Available data:

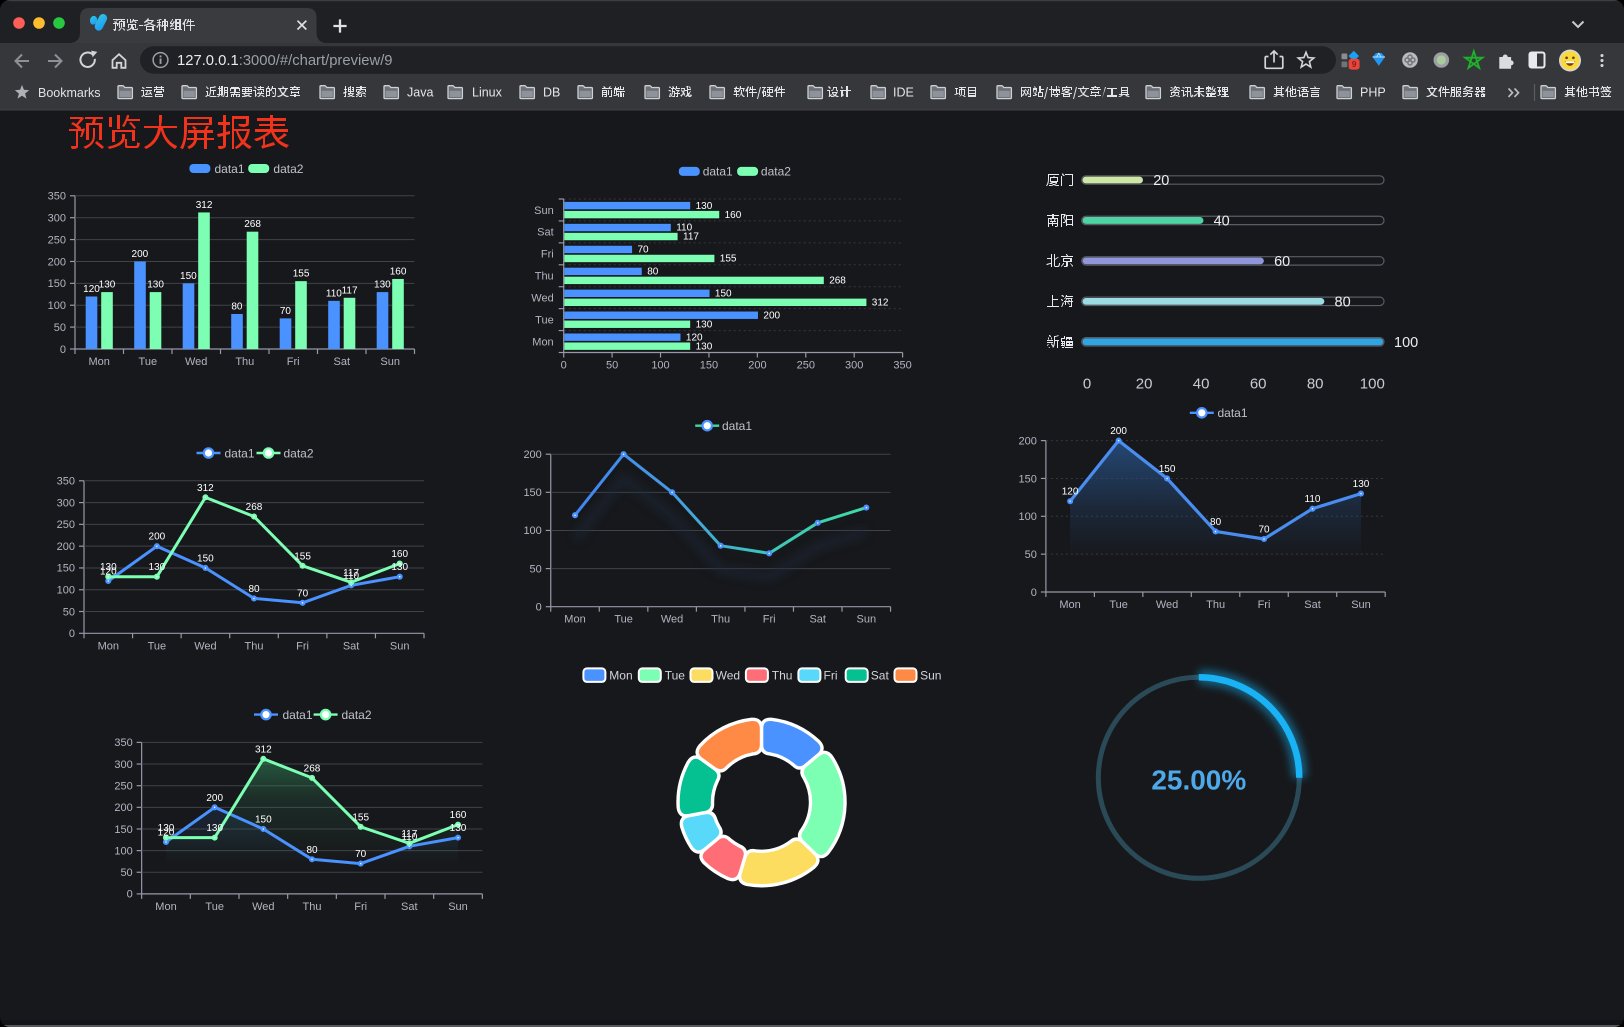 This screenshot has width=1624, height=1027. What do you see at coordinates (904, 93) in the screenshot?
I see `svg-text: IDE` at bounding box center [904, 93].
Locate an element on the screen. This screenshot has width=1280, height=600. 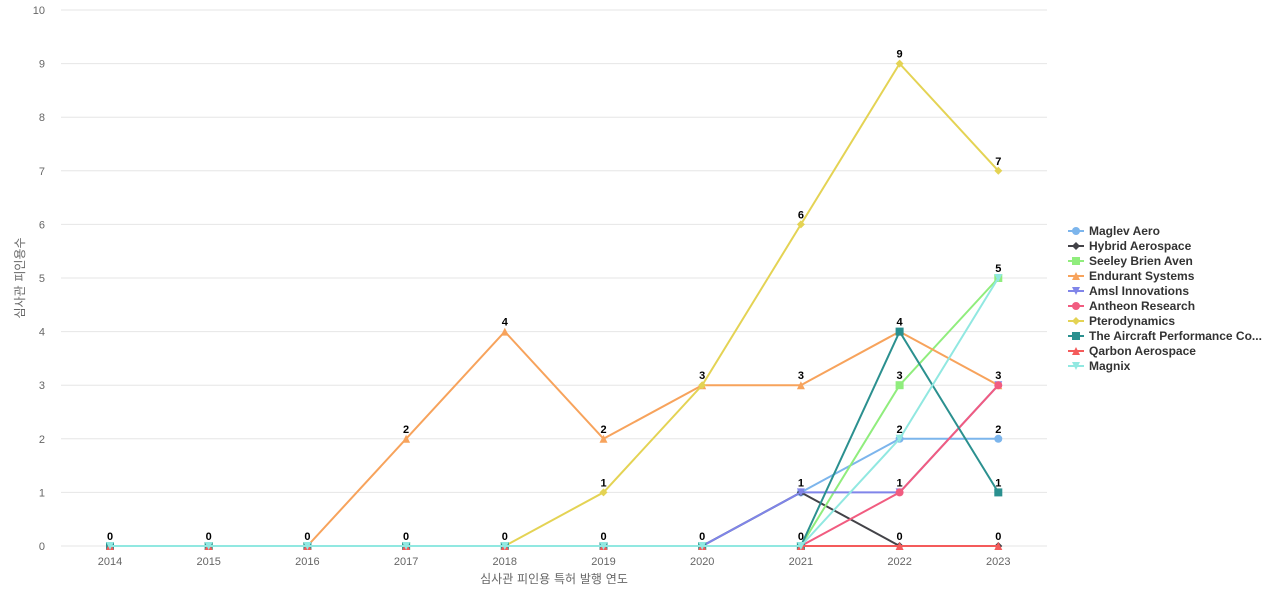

---

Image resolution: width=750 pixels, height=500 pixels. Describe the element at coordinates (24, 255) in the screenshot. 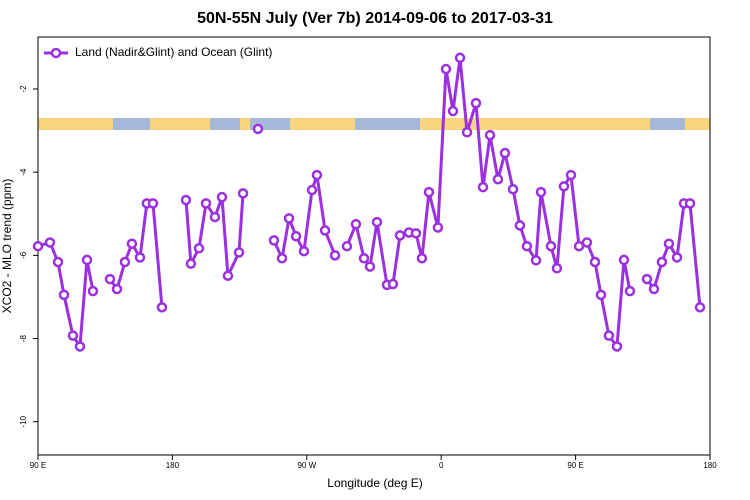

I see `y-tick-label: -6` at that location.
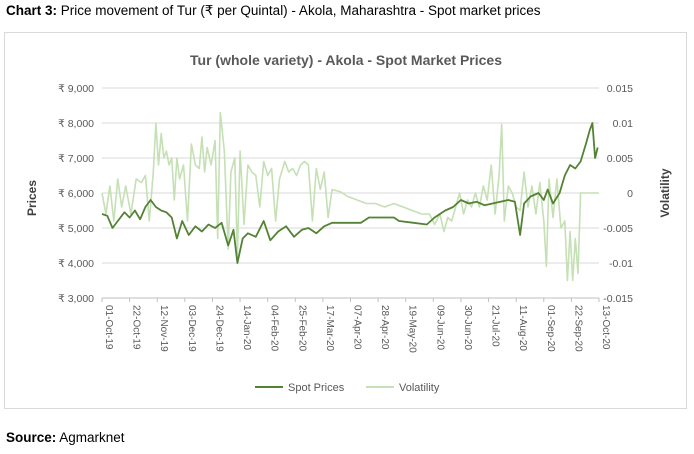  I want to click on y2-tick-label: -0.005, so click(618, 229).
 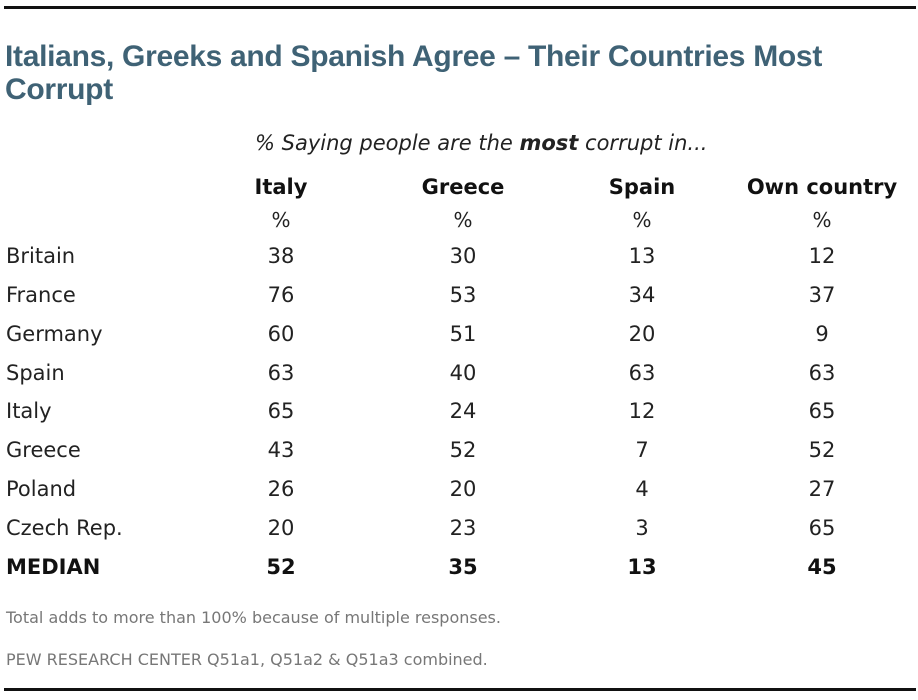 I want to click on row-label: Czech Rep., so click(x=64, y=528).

* * *

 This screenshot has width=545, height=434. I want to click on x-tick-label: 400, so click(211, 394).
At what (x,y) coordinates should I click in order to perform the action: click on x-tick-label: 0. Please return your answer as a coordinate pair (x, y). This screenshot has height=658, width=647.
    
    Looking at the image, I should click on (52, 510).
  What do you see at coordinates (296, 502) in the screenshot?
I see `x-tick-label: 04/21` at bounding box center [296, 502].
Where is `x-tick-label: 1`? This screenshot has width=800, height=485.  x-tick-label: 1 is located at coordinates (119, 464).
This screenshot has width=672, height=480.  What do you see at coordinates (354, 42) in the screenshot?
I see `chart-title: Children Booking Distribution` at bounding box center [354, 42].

Work to complete: Count the lines above that contain the string "should", treating uppercase and lowercase as different, and reply with the number alone.

Solution below: 2